Obviously if you can't afford Oakleys, then you shouldn't buy them. But you get what you pay for, and if superior protection from UV light and flying projectiles is high on your list, they'll do better than some cheap pair from Wal-mart. Iridium and polarized lenses are good stuff, not to mention the nearly countless customizing options for facial fitment, coverage, frame material, hinged/hingeless, lens choice, etc.

I'll defend Oakley sunglasses 'til I'm blue in the face. If you have a pair and they don't meet your expectations, then you probably have the wrong frame. Simple as that.

edit: I should note that strictly for eye protection, the M-Frame and M-Frame variants are designed with full coverage in mind. The Jackets, Juliets, Fives, Tens, etc. are more for form than function. However, the M-Frame style is the only frame layout that actually fits my face, which is why I wear them as sunglasses.


----------



## Mike Barham

fivehourfrenzy said:


> Those of you that bash Oakleys have obviously never owned a pair.


Yawn. The Army issued me a pair in Afghanistan. I liked my ICE and UVEX better. I gave the Brokeleys to a guy so he'd take my guard duty shift. Brokeleys are no big deal. Lots of flash and a great marketing department, but no better than some other stuff on the market.



> Wearing some cheap Wal-mart sunglasses does not give you the UV protection that high quality sunglasses do.


Yawn. We're talking about protection to be worn over prescription glasses. _All_ prescription eyeglasses already have UV protection built in - even the ones made from cheap CR39 plastic.



> The only reason Oakley is a big name is because they kick ass in the personal optics world.


Yawn. It's a quality product, but again, their dominance is more about flash and marketing (usually to testosterone-laden young men) than being technically better than some of their competitors. I used to do eyewear for a living. If I wanted pure sunglasses, for example, I'd buy Maui Jim way before I bought Brokeleys. And for shooting, I'd rather have ESS or Smith.


----------



## fivehourfrenzy

Mike, I think you should take a nap. All that yawning must be killing you.
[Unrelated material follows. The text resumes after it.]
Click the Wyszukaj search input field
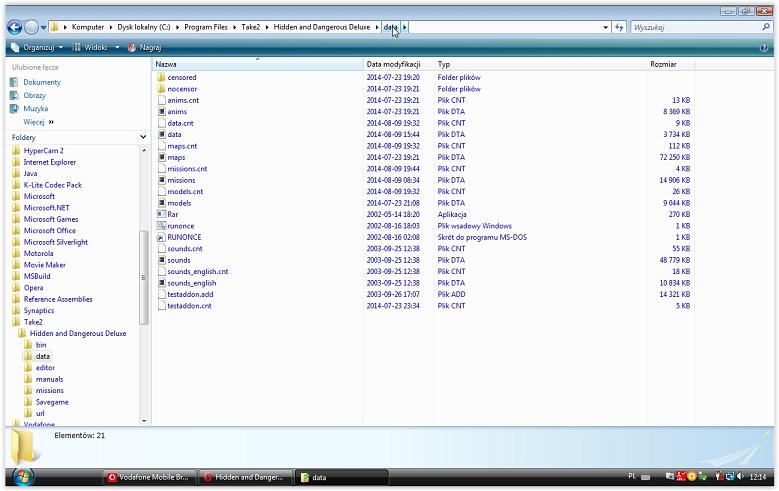Viewport: 779px width, 491px height. [x=695, y=27]
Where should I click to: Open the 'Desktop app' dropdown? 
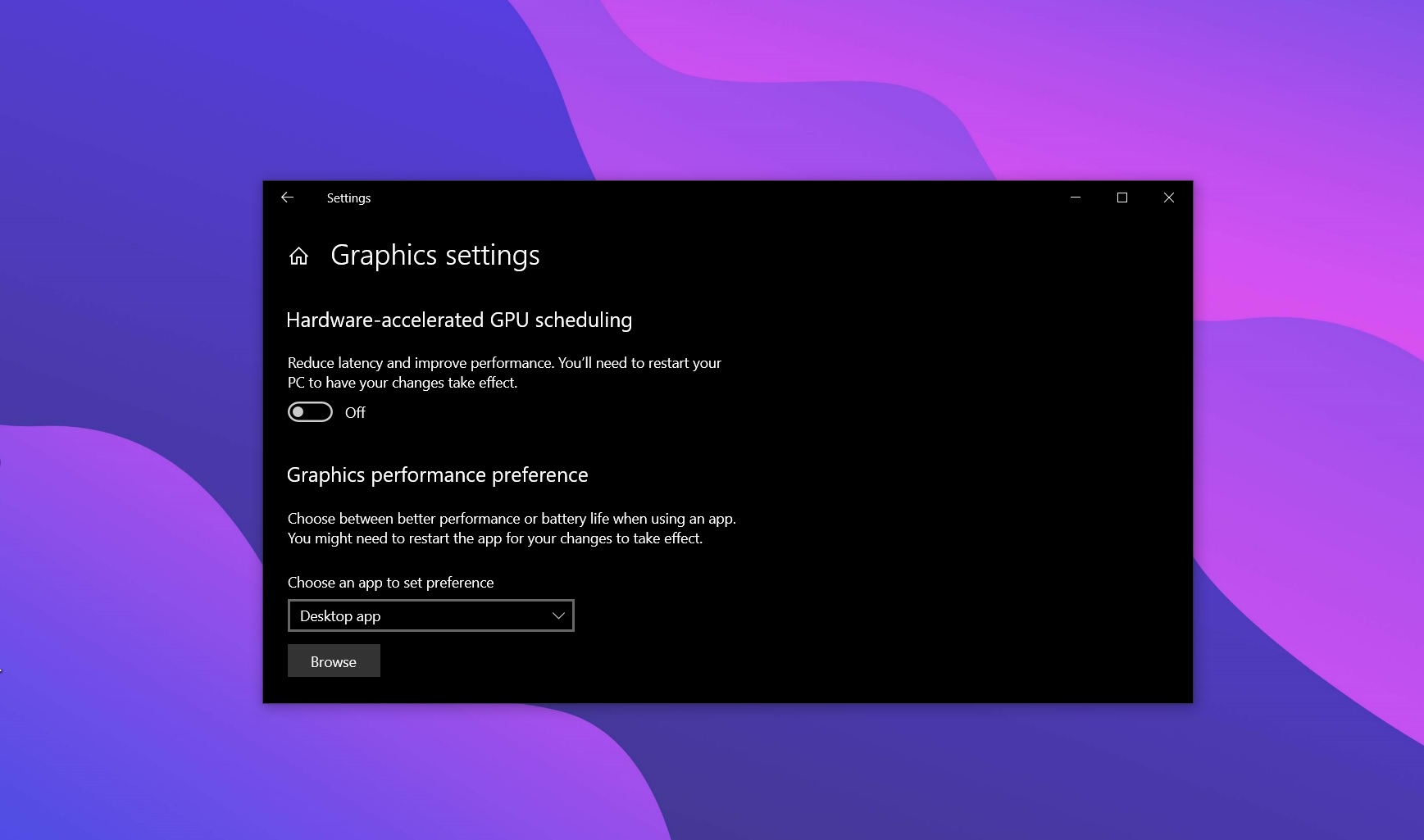(418, 616)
Now if you ever decide to get out of AZ and take up a winter sport that involves a lot of snow getting thrown in your face, I trust you'll do the right thing and get a pair of Oakleys...I prefer the A-Frames as they fit my face the best, but the O-Frame, Crowbar, and Wisdom are also pretty popular.


----------



## Old Padawan

fivehourfrenzy said:


> Yep. You have to get the lenses crafted directly through Oakley, but I think that would be obvious. You can't just jam an insert into any pair of glasses.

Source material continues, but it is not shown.